Meanwhile, the refrigerant not supposed to flow through the heat
exchanger 14 is sucked into the compressor 21 without passing
through the supercooling radiator 24. Therefore, it is possible to
reduce pressure loss, and consequently improve the efficiency of
the air conditioning operation.
[0164] In addition, during the first heating and dehumidifying
operation and the second heating and dehumidifying operation, the
refrigerant discharged from the radiator 15 flows through the
receiver tank 23 without flowing into the supercooling radiator 24,
and then flows into the heat exchanger 14. By this means, it is
possible to reduce the pressure loss during the first heating and
dehumidifying operation and the second heating and dehumidifying
operation. In addition, it is possible to accumulate surplus
refrigerant in the receiver tank 23, and therefore to adjust the
amount of the refrigerant circulating in the refrigerant circuit 20
to a proper amount.
[0165] FIGS. 17 and 18 show Example 4 of the present invention.
Here, the same components are assigned the same reference numerals
as in the above-described example.
[0166] As shown in FIG. 17, this vehicle air conditioning apparatus
includes a refrigerant flow passage 20n that connects the
refrigerant flow passage 20b to the refrigerant flow passage 20f
upstream from the internal heat exchanger 25, instead of the
refrigerant flow passage 20j described in Example 1. In the
refrigerant flow passage 20n, the second solenoid valve 28b, the
receiver tank 23a and the second check valve 29b are provided in
the order from the upstream side.
[0167] In the vehicle air conditioning apparatus having the
above-described configuration, the opening and closing of each of
the first control valve 26, the second control valve 27, the first
to forth solenoid valves 28a, 28b, 28c and 28d is switched during
the cooling operation, the cooling and dehumidifying operation, the
heating operation, the first heating and dehumidifying operation,
the second heating and dehumidifying operation and the defrosting
operation as shown in the table of FIG. 18.
[0168] During the first heating and dehumidifying operation and the
second heating and dehumidifying operation, the refrigerant having
passed through the refrigerant flow passage 20n flows into the
receiver tank 23 and then, flows into the heat exchanger 14 without
flowing into the supercooling radiator 24.
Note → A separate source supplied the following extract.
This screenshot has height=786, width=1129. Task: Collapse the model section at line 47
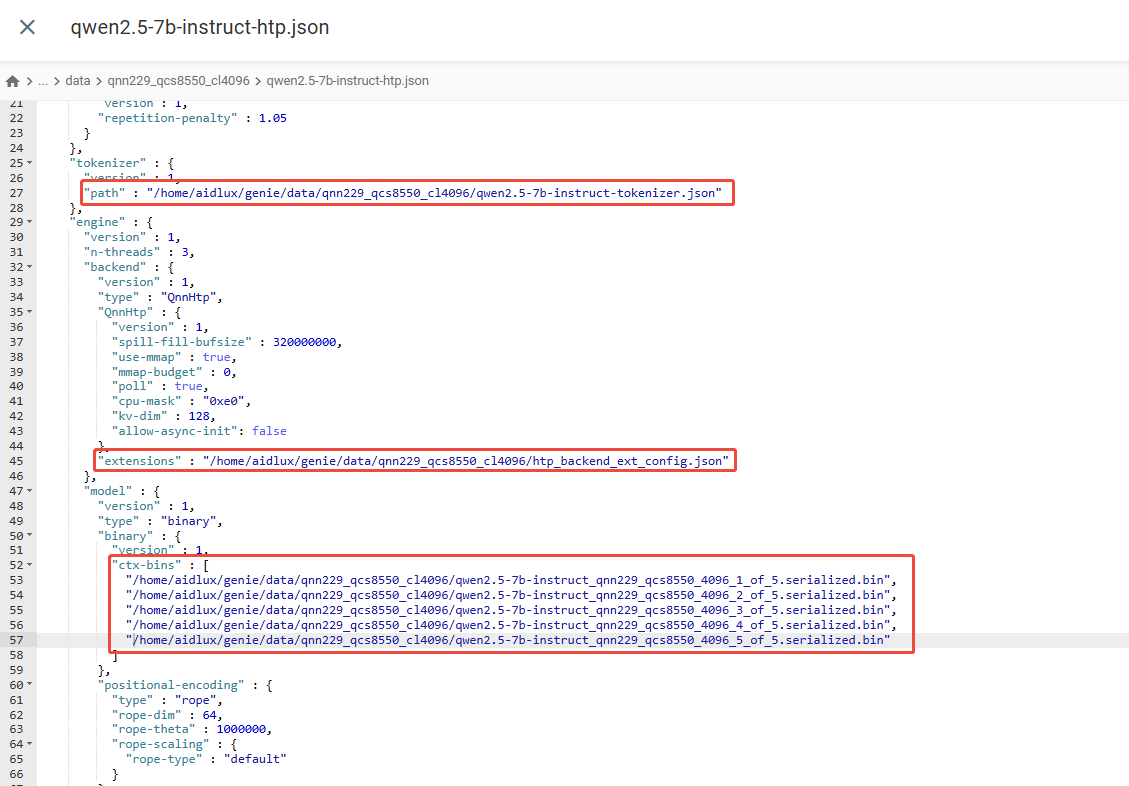coord(29,491)
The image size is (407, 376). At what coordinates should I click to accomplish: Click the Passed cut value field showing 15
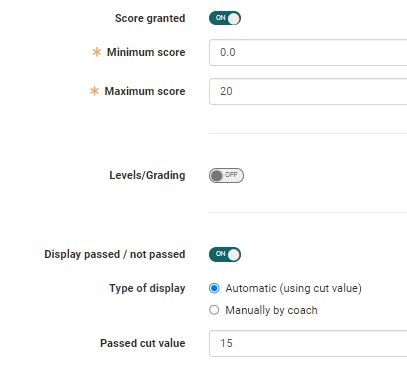pos(308,343)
[0169] In this way, with the vehicle air conditioning apparatus
according to the present example, the refrigerant becomes in a
supercooling state in the supercooling radiator 24, and then flows
into the heat exchanger 14 during the cooling operation and the
cooling and dehumidifying operation. Therefore, it is possible to
improve the efficiency of the air conditioning operation.
Meanwhile, the refrigerant not supposed to flow through the heat
exchanger 14 is sucked into the compressor 21 without passing
through the supercooling radiator 24. Therefore, it is possible to
reduce pressure loss, and consequently improve the efficiency of
the air conditioning operation.
[0170] In addition, during the first heating and dehumidifying
operation and the second heating and dehumidifying operation, the
refrigerant discharged from the radiator 15 flows through the
receiver tank 23 without flowing into the supercooling radiator 24,
and then flows into the heat exchanger 14. By this means, it is
possible to reduce the pressure loss during the first heating and
dehumidifying operation and the second heating and dehumidifying
operation. In addition, it is possible to accumulate surplus
refrigerant in the receiver tank 23, and therefore to adjust the
amount of the refrigerant circulating in the refrigerant circuit 20
to a proper amount.
[0171] FIGS. 19 to 29 show Example 5 of the present invention.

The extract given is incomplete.